— BEGIN —

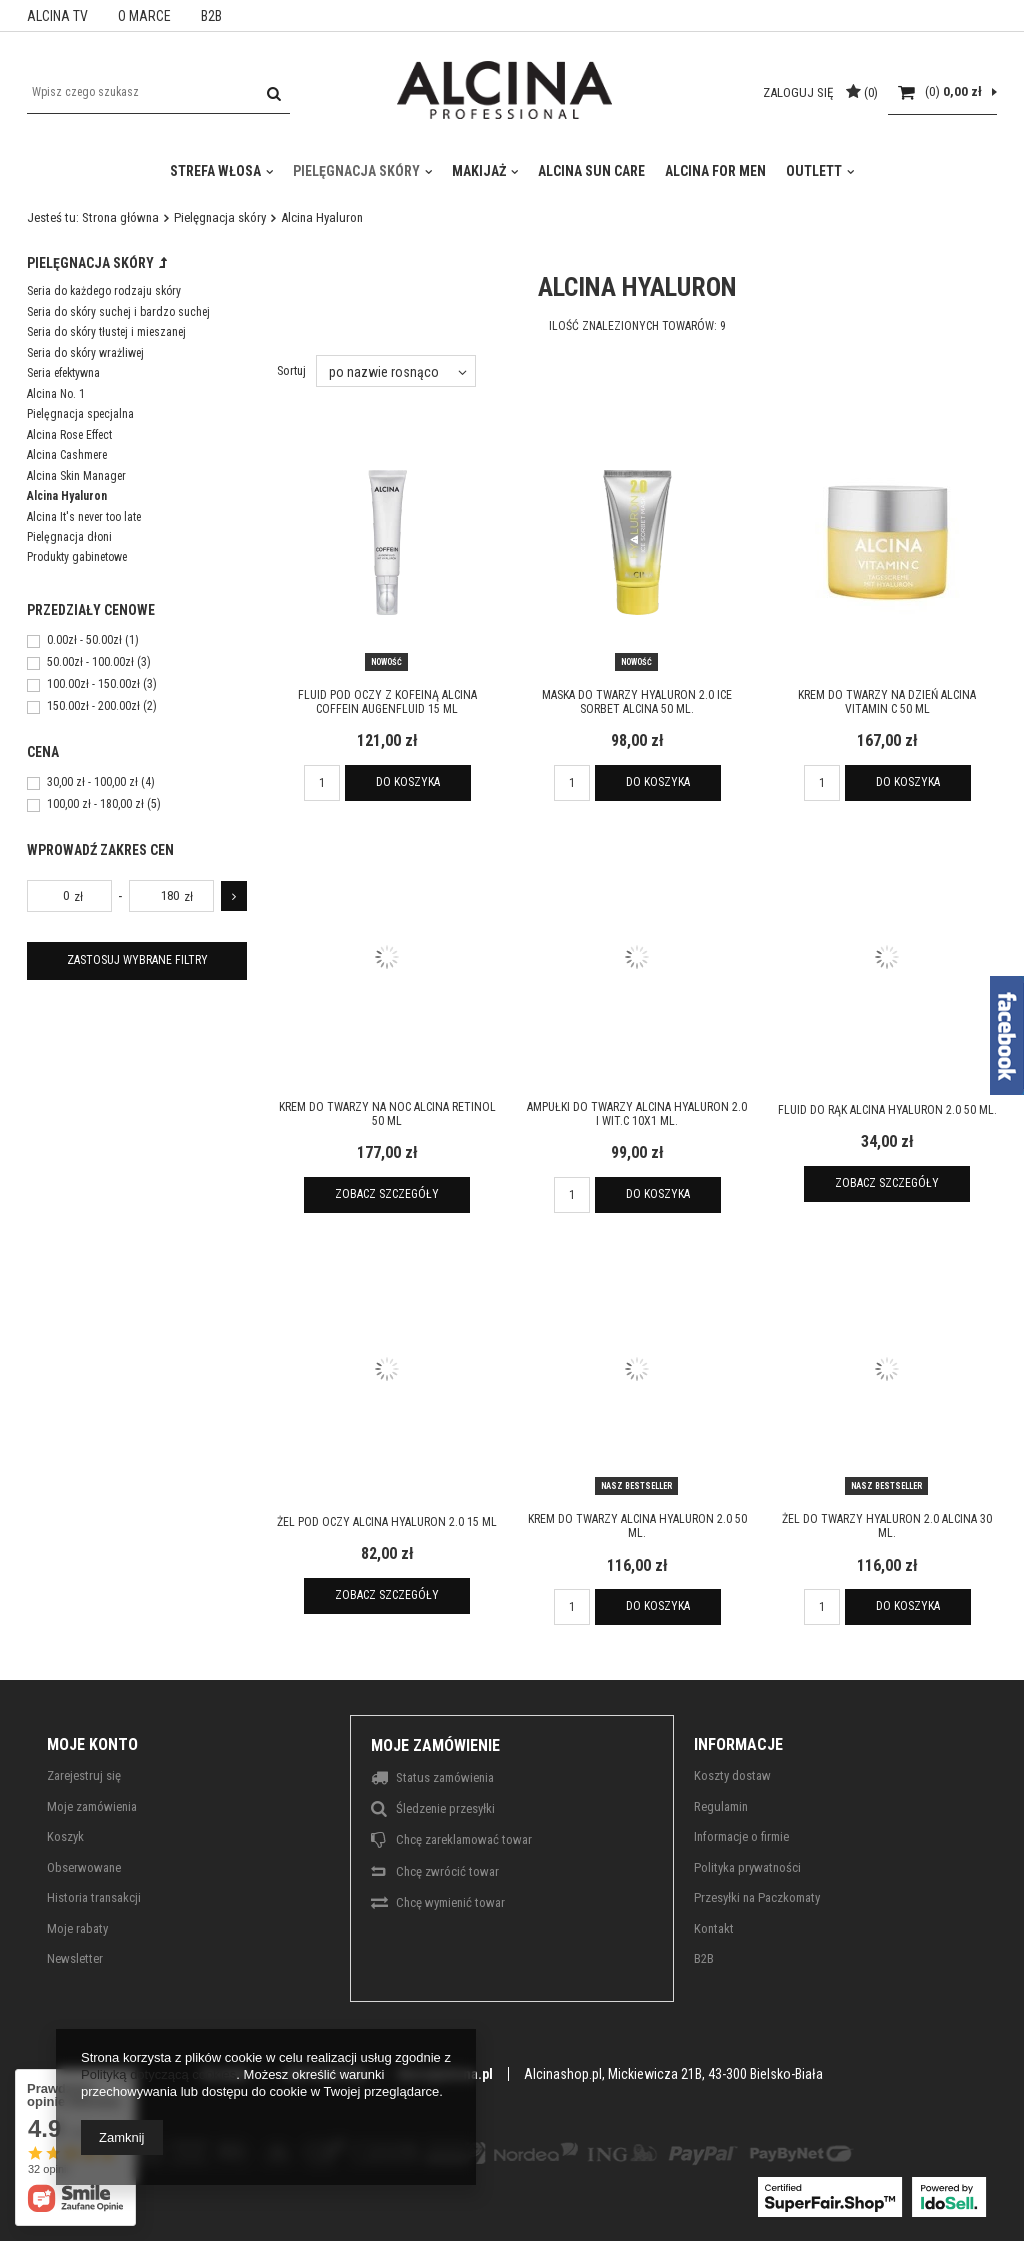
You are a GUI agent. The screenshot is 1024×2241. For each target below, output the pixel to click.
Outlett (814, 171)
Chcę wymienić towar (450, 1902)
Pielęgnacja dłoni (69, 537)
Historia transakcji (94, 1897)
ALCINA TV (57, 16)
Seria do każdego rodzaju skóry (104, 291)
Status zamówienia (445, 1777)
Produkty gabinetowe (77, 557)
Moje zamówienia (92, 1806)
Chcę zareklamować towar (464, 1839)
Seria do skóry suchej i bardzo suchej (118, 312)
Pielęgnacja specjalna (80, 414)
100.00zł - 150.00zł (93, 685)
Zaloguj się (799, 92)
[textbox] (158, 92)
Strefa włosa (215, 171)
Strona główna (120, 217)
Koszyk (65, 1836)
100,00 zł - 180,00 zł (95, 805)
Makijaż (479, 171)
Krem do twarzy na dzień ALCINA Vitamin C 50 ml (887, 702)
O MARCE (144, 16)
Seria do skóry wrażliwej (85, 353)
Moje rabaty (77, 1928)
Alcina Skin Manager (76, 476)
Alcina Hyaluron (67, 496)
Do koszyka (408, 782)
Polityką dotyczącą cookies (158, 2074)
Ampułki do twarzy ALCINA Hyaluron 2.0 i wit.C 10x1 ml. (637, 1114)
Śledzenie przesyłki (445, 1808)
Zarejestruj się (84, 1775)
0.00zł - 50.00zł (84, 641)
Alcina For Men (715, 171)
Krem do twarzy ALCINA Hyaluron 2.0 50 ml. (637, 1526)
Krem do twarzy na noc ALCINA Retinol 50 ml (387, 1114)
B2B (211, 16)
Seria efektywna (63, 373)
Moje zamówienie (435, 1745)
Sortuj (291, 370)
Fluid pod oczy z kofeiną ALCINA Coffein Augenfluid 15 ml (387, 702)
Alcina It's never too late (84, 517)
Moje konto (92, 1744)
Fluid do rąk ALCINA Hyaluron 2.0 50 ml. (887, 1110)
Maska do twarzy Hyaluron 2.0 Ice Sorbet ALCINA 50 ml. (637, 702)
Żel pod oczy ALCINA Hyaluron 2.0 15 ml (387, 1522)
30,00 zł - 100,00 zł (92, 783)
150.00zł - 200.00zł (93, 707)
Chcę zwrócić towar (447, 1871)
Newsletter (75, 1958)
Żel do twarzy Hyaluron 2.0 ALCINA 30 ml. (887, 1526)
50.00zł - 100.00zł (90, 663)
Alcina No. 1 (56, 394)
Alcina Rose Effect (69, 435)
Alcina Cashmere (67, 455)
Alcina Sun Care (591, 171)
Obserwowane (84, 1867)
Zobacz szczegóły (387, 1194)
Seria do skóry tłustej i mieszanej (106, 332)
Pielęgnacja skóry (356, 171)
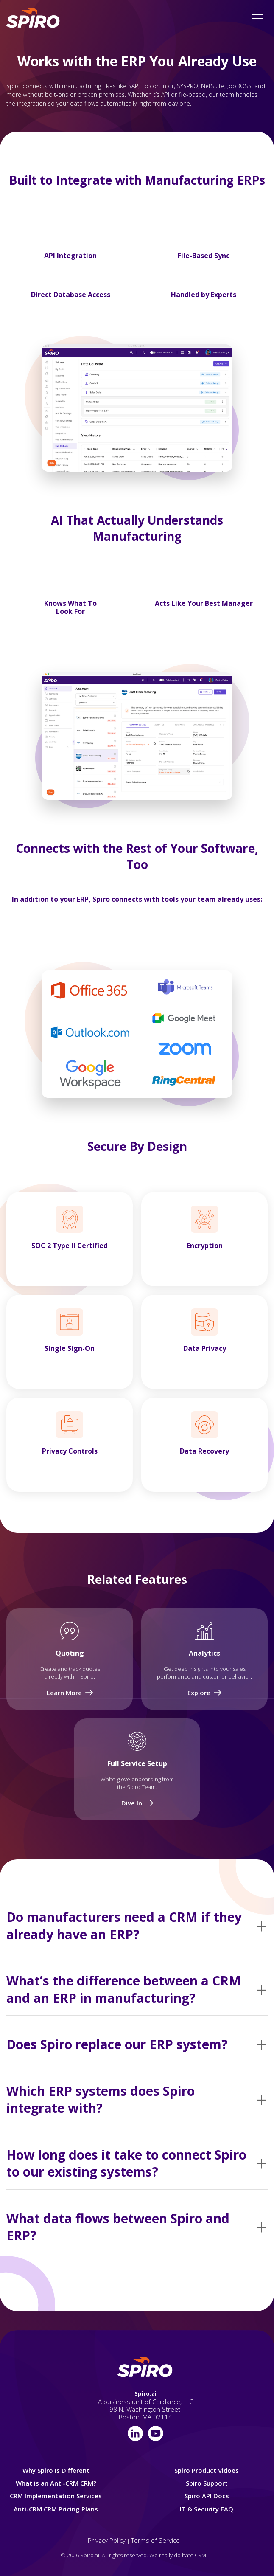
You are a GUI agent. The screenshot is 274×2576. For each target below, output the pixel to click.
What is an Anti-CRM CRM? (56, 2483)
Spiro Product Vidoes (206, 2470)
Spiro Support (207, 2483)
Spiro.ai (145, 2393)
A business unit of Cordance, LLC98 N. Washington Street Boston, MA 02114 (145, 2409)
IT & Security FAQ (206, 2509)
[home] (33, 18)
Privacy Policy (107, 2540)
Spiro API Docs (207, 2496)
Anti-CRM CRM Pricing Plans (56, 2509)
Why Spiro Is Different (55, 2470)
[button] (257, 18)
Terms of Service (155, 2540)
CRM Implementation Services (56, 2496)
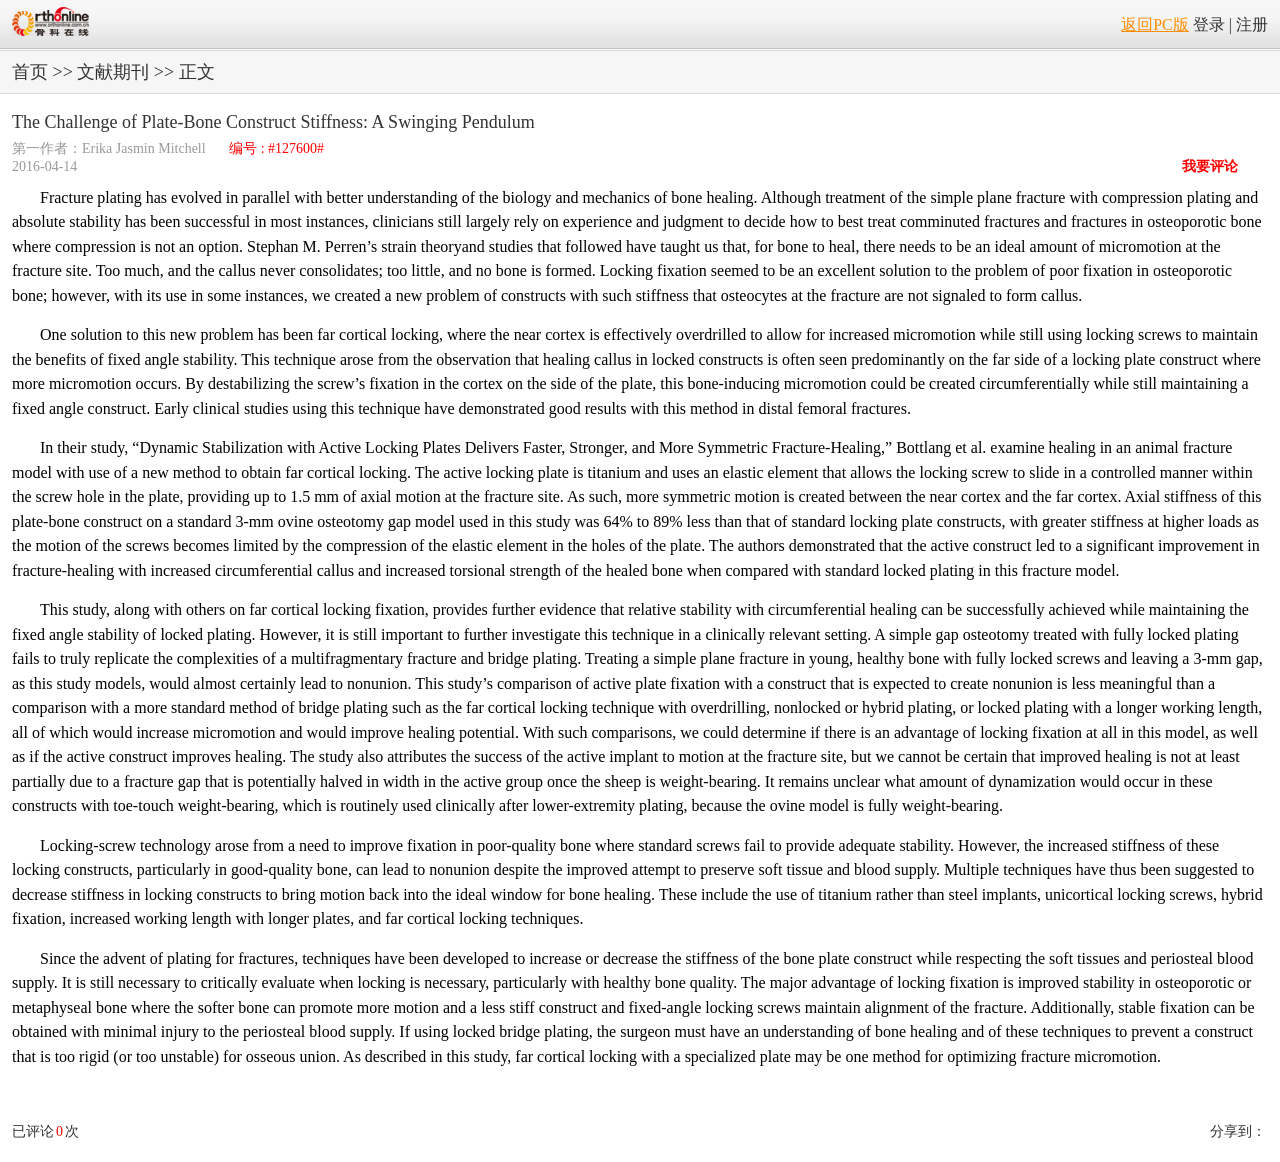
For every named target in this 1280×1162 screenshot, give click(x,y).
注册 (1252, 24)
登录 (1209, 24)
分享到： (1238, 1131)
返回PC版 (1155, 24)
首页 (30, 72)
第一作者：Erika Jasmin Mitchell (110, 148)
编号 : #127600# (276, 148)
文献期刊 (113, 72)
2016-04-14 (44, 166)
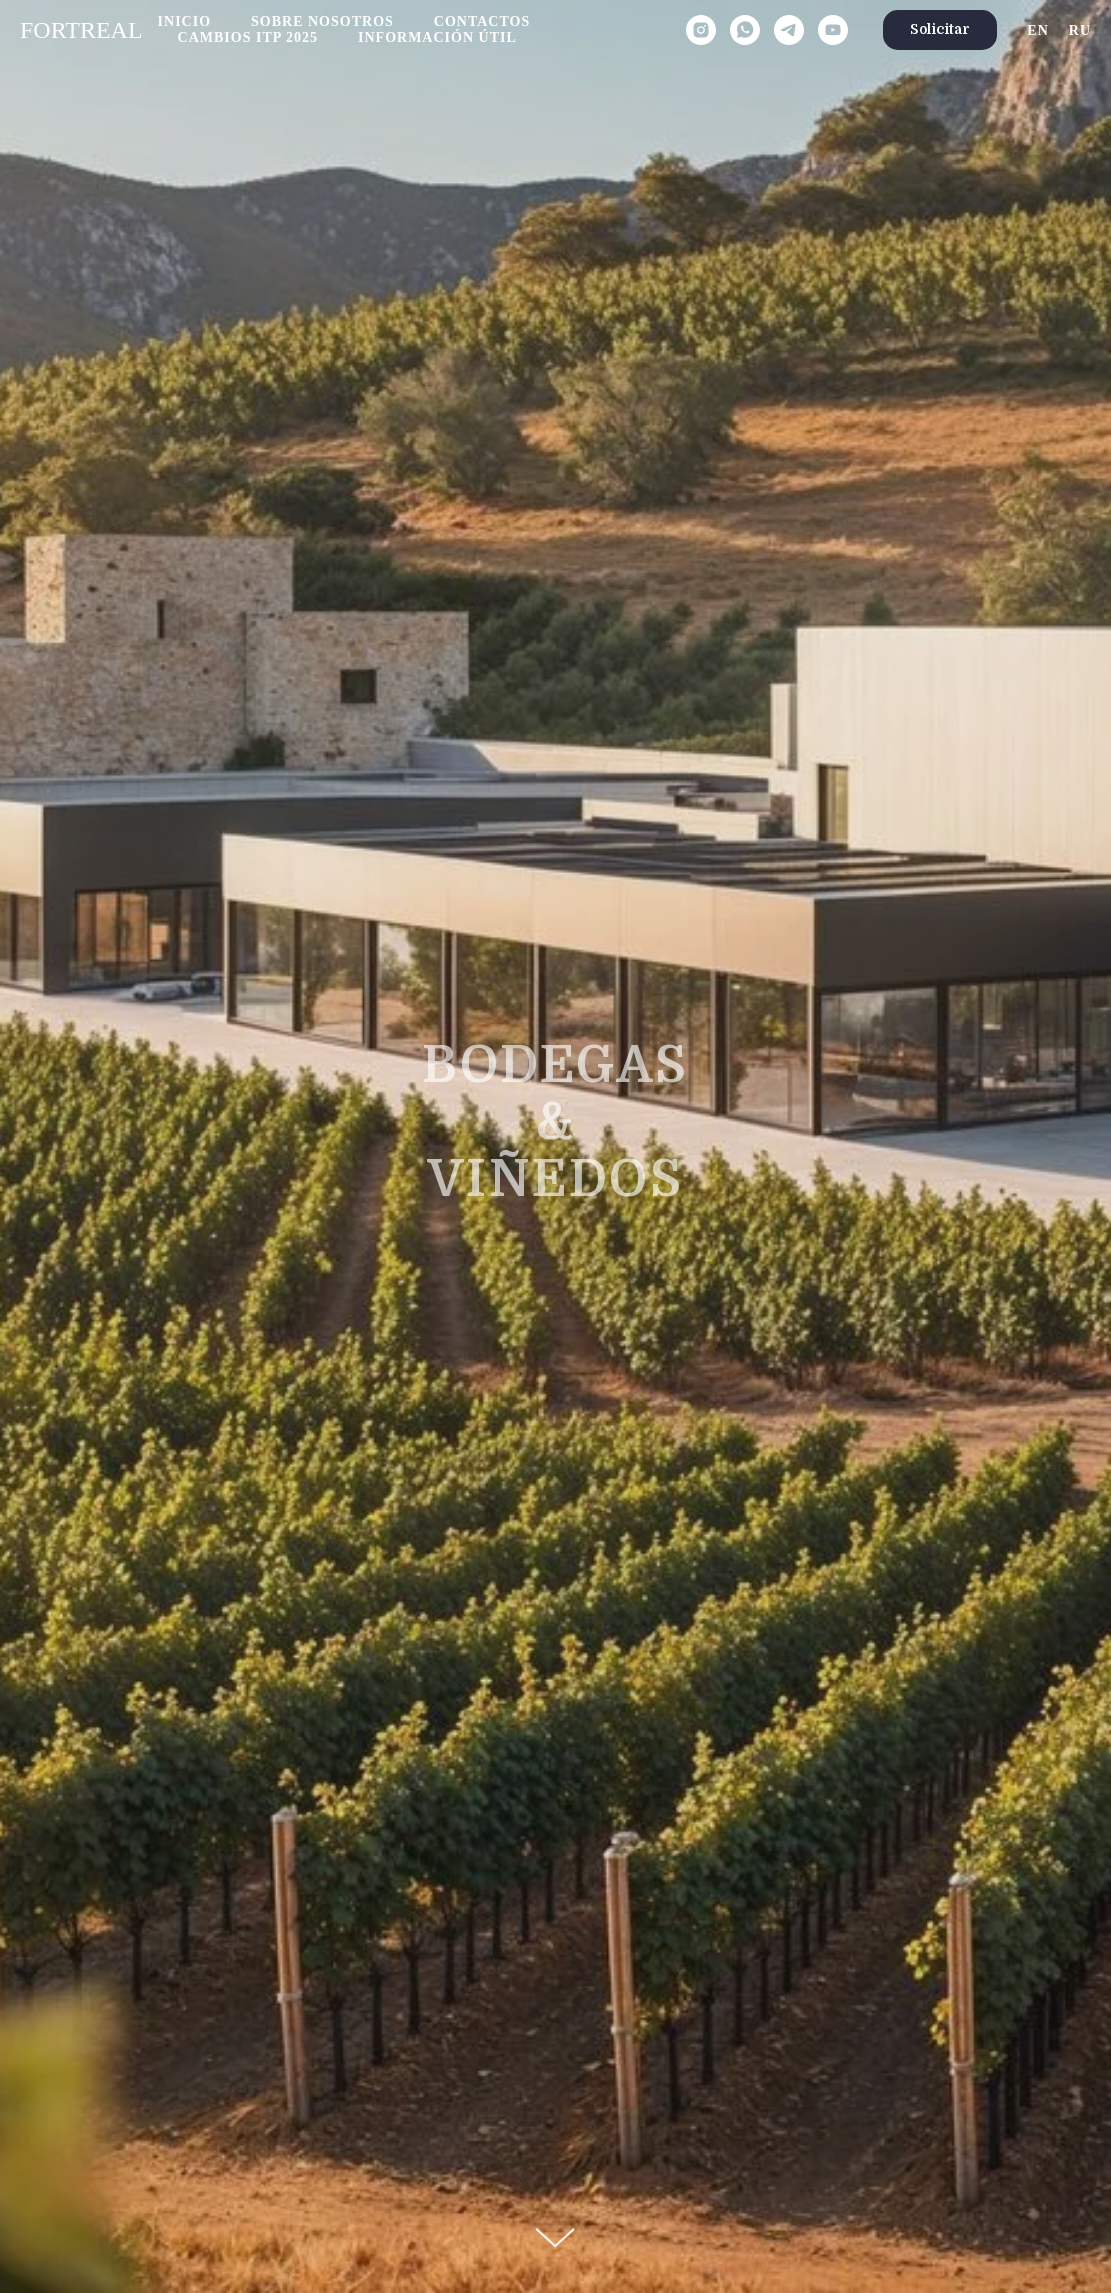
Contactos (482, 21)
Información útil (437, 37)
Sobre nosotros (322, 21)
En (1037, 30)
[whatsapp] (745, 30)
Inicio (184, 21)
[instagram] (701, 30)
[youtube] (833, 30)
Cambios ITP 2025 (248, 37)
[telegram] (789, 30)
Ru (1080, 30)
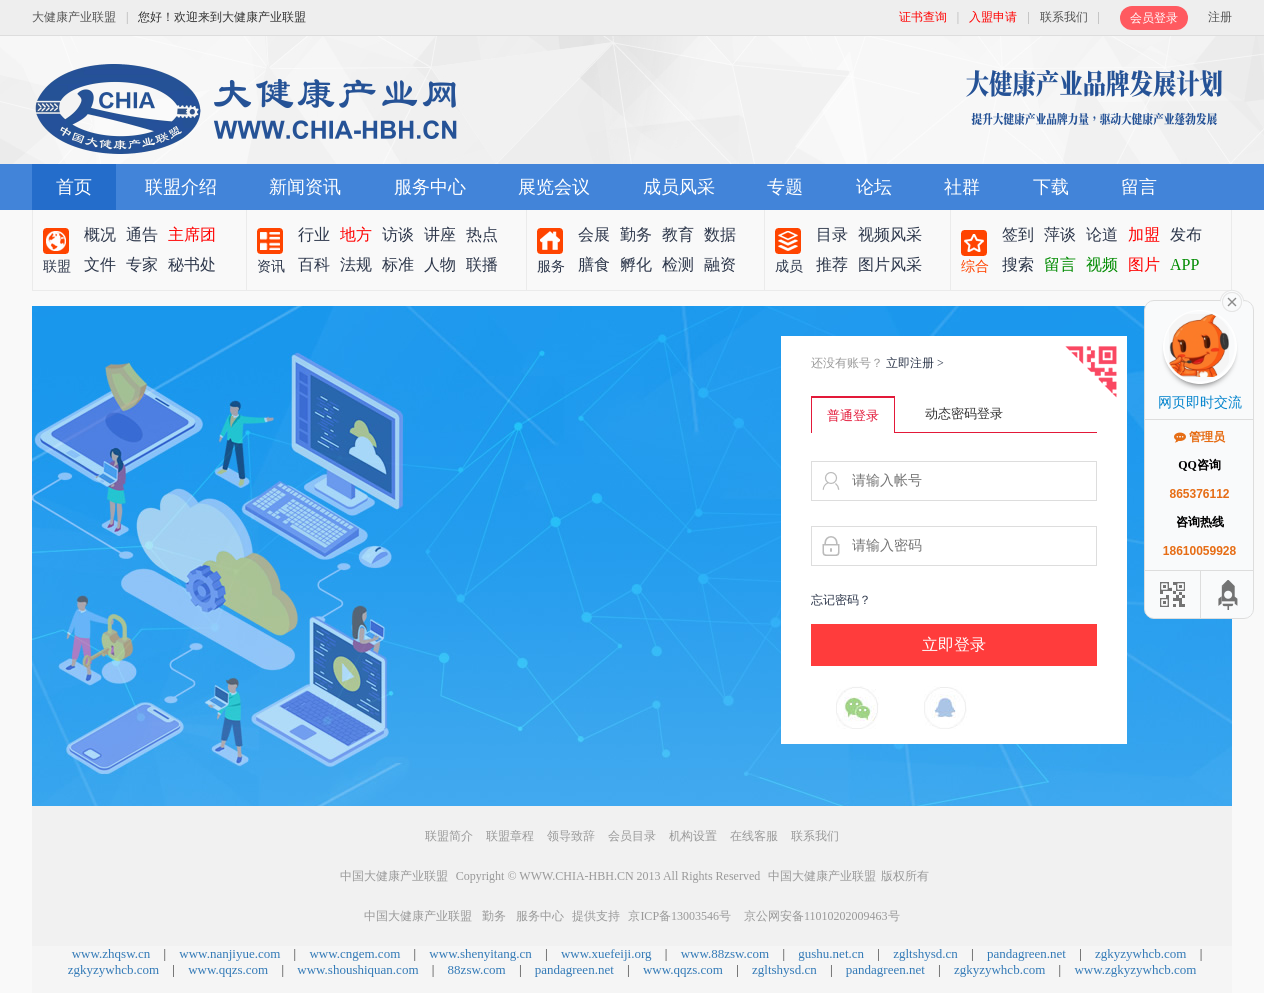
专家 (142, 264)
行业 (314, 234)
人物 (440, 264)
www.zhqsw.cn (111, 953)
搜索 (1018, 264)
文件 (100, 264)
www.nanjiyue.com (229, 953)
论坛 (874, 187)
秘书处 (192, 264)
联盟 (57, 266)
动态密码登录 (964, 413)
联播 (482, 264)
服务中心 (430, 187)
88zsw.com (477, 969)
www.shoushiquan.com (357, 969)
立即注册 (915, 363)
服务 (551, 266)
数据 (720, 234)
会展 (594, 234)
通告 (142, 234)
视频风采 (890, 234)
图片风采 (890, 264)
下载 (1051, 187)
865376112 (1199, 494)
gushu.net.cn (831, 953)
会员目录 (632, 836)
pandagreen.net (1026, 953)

— END —

> **Given exercise**
Please copy the items word for word, starting at the line that contains "秘书处 (192, 264)" and continuing through the final item.

> **Task answer**
秘书处 (192, 264)
联盟 (57, 266)
动态密码登录 (964, 413)
联播 (482, 264)
服务中心 (430, 187)
88zsw.com (477, 969)
www.shoushiquan.com (357, 969)
立即注册 (915, 363)
服务 (551, 266)
数据 (720, 234)
会展 (594, 234)
通告 (142, 234)
视频风采 (890, 234)
图片风采 (890, 264)
下载 (1051, 187)
865376112 (1199, 494)
gushu.net.cn (831, 953)
会员目录 (632, 836)
pandagreen.net (1026, 953)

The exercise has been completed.